Domestic makers of premium liquor are hoping for a level-playing field in Delhi, with the arrival of a new government in the capital. They say current excise policies favour imported brands, making it financially unviable for high-end Indian spirits to enter the Delhi market. Industry players argue that a steep brand-licence fee under the existing policy has kept Indian single-malt whiskies, wines, gins, and other premium products out of Delhi stores. In contrast, imported liquor brands are subject to significantly lower fees, they claim.

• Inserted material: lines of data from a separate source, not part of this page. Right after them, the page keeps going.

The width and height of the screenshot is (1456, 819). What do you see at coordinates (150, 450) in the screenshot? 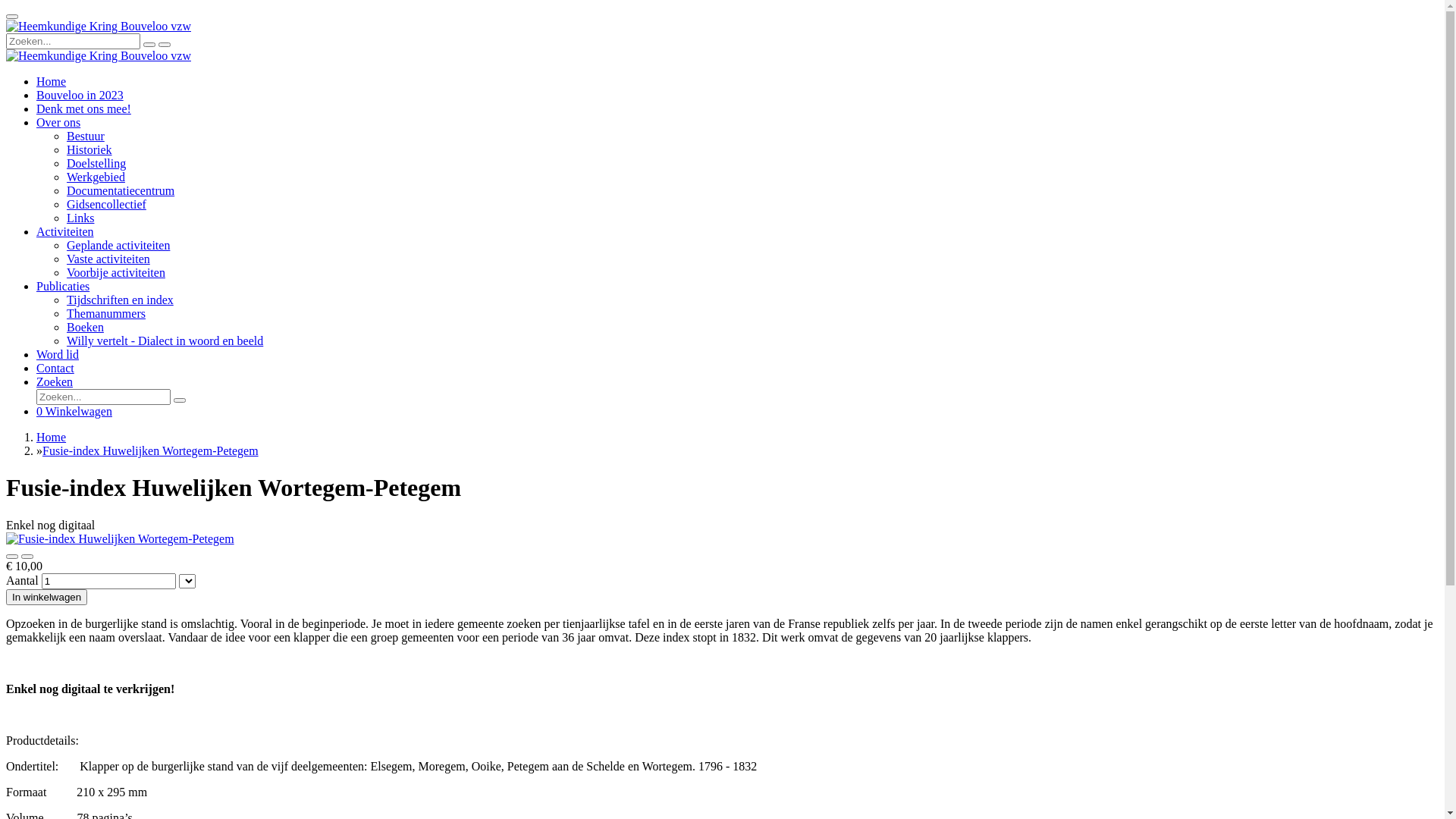
I see `'Fusie-index Huwelijken Wortegem-Petegem'` at bounding box center [150, 450].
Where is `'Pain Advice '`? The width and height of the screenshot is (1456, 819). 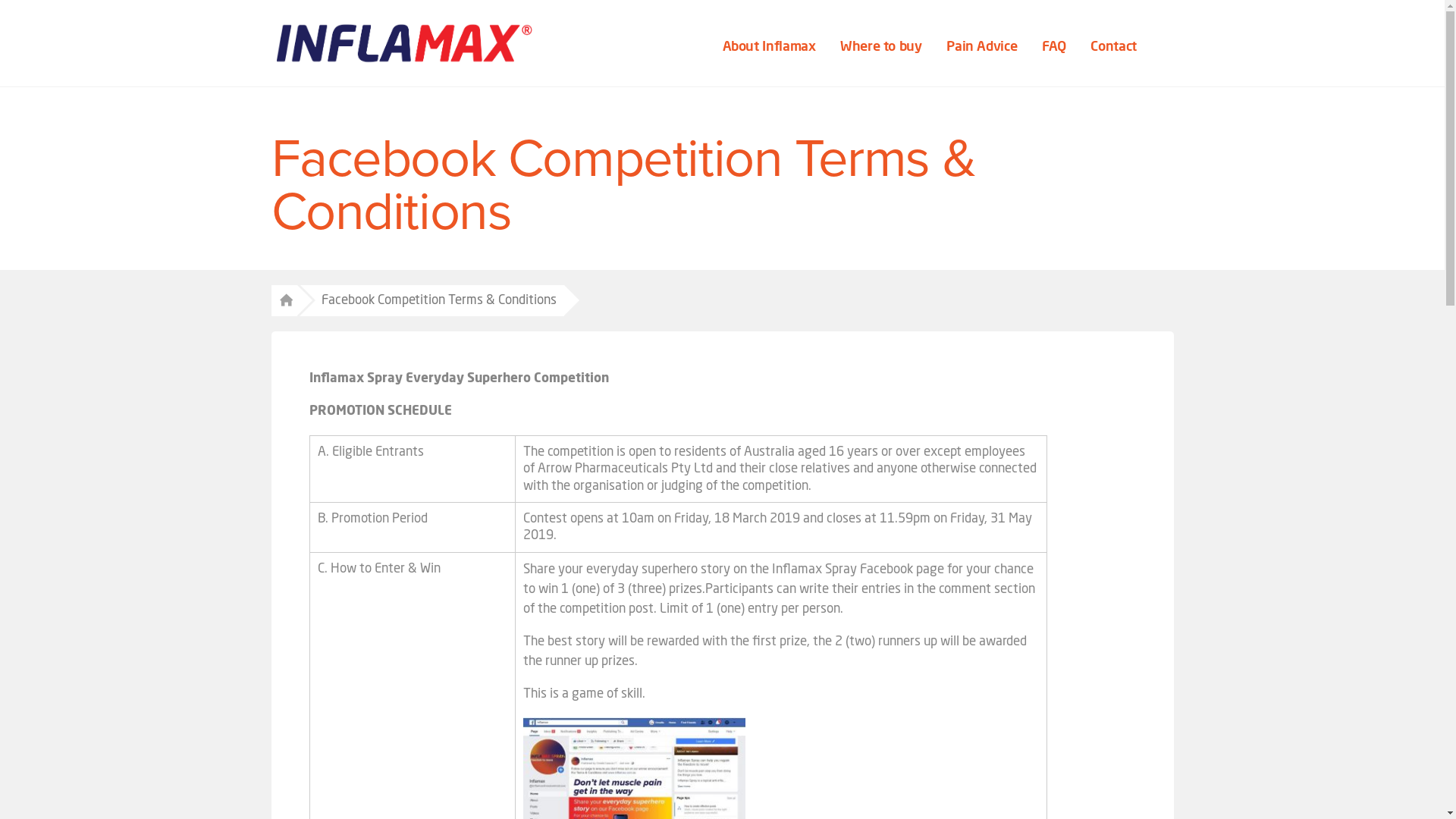
'Pain Advice ' is located at coordinates (983, 46).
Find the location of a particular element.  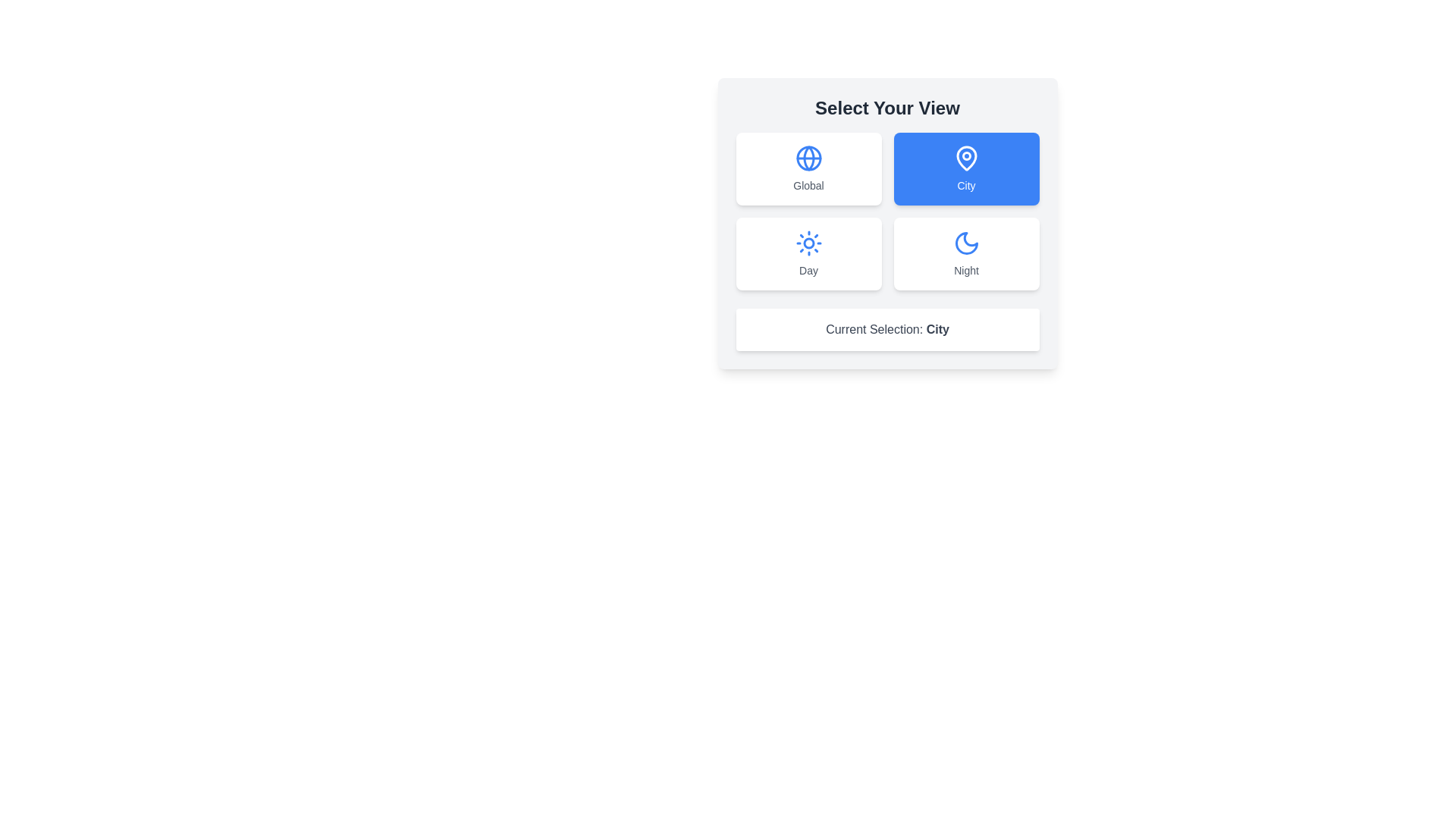

the blue rectangular button with rounded corners and a map pin icon labeled 'City' is located at coordinates (965, 169).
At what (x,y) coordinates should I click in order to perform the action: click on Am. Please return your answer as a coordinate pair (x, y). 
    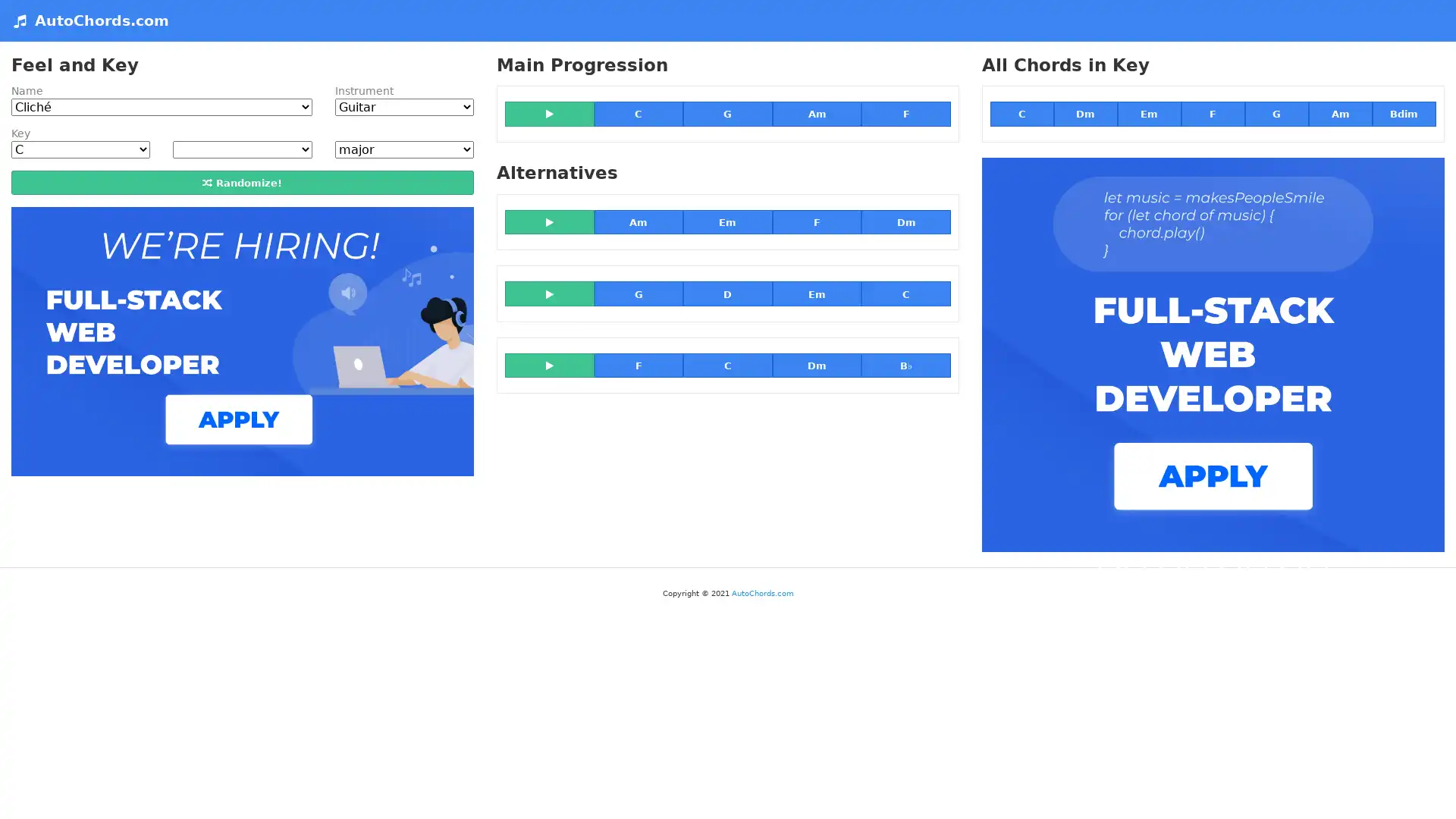
    Looking at the image, I should click on (638, 222).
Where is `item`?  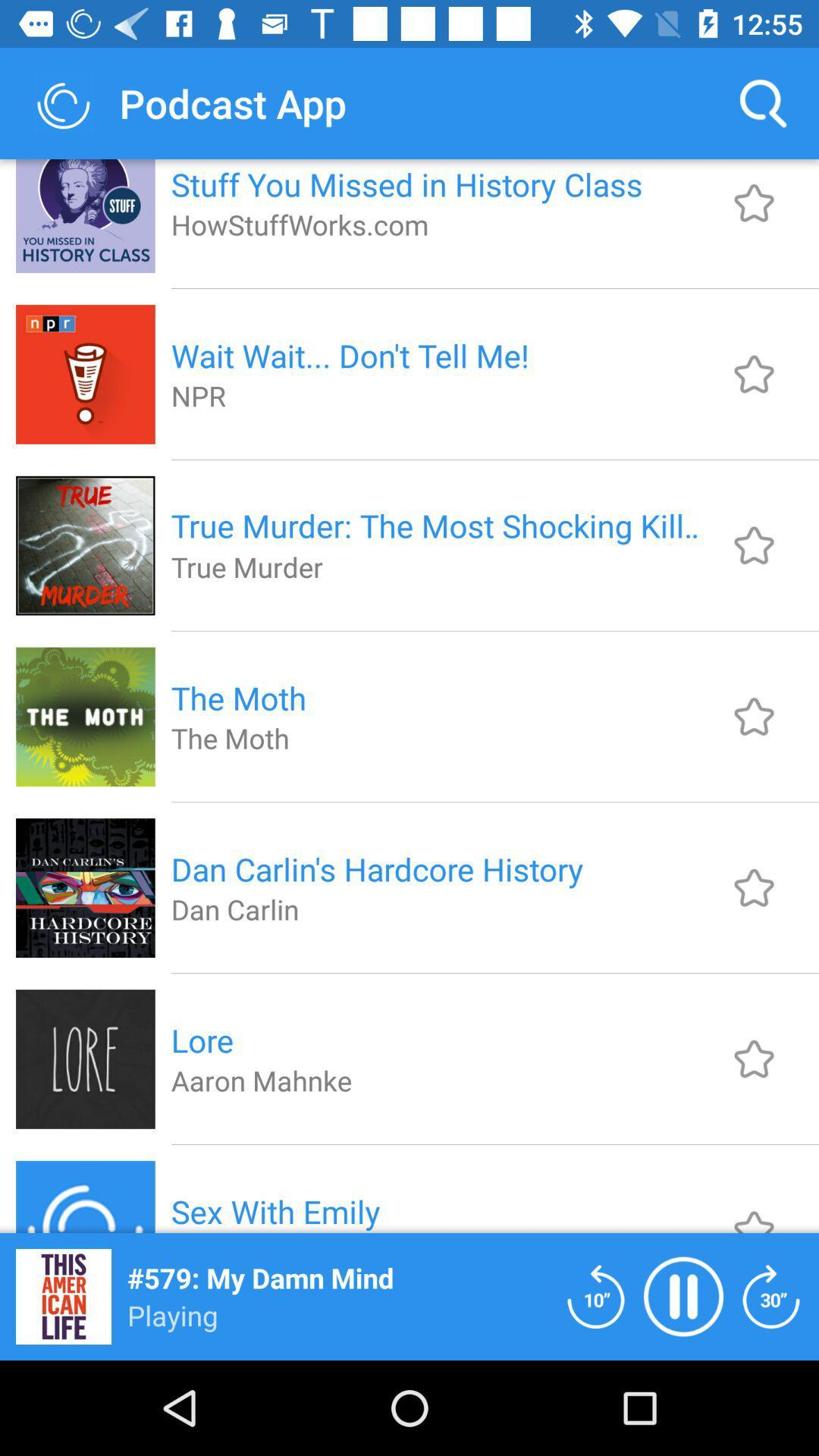 item is located at coordinates (754, 1208).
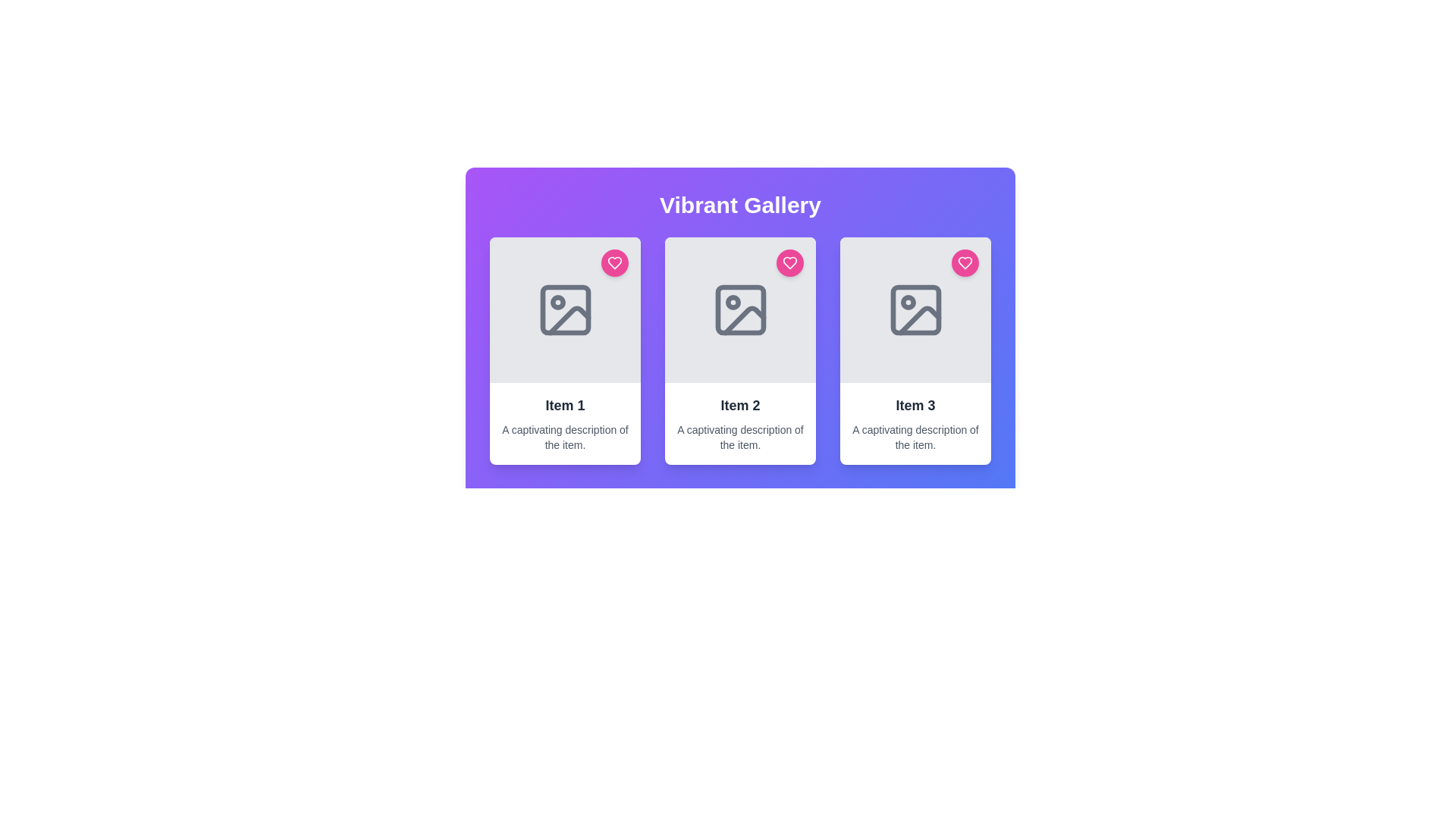  What do you see at coordinates (915, 350) in the screenshot?
I see `the card element titled 'Item 3' with a white background and rounded corners, located in the top right of the 'Vibrant Gallery' grid layout` at bounding box center [915, 350].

"The Delhi excise policy is skewed in favour of imported liquor. For Indian premium brands with lower volumes, the cost of entry is too high," said Anant Iyer, Director General of the Confederation of Indian Alcoholic Beverage Companies. He said the industry has been urging the Delhi government to bring parity in licence fees between domestic and imported brands. "This will not only promote fair competition but also support the Make in India and Aatmanirbhar Bharat initiatives," Iyer added. The industry, he said, supports 50 lakh farmers, employs 20 lakh workers, and contributes around ₹3 lakh crore in taxes.
According to experts, the current policy requires Indian whisky brands to pay ₹25 lakh in brand-licence fees per brand, while imported (BIO – Bottled in Origin) products pay much less — between ₹50,000 and ₹3 lakh per brand. For Indian spirits, the fees are ₹25 lakh for whisky, ₹12 lakh for rum, gin, and vodka, ₹8 lakh for brandy, and ₹15 lakh for beer per brand. In contrast, imported liquors can register five brands for ₹15 lakh, with ₹50,000 for each additional brand. Imported wines and liqueurs pay ₹7 lakh for 10 brands and ₹50,000 per additional brand.
Industry representatives warn that this disparity limits consumer access to quality Indian liquor in Delhi and pushes buyers to neighbouring states, leading to a loss of revenue for the Delhi government.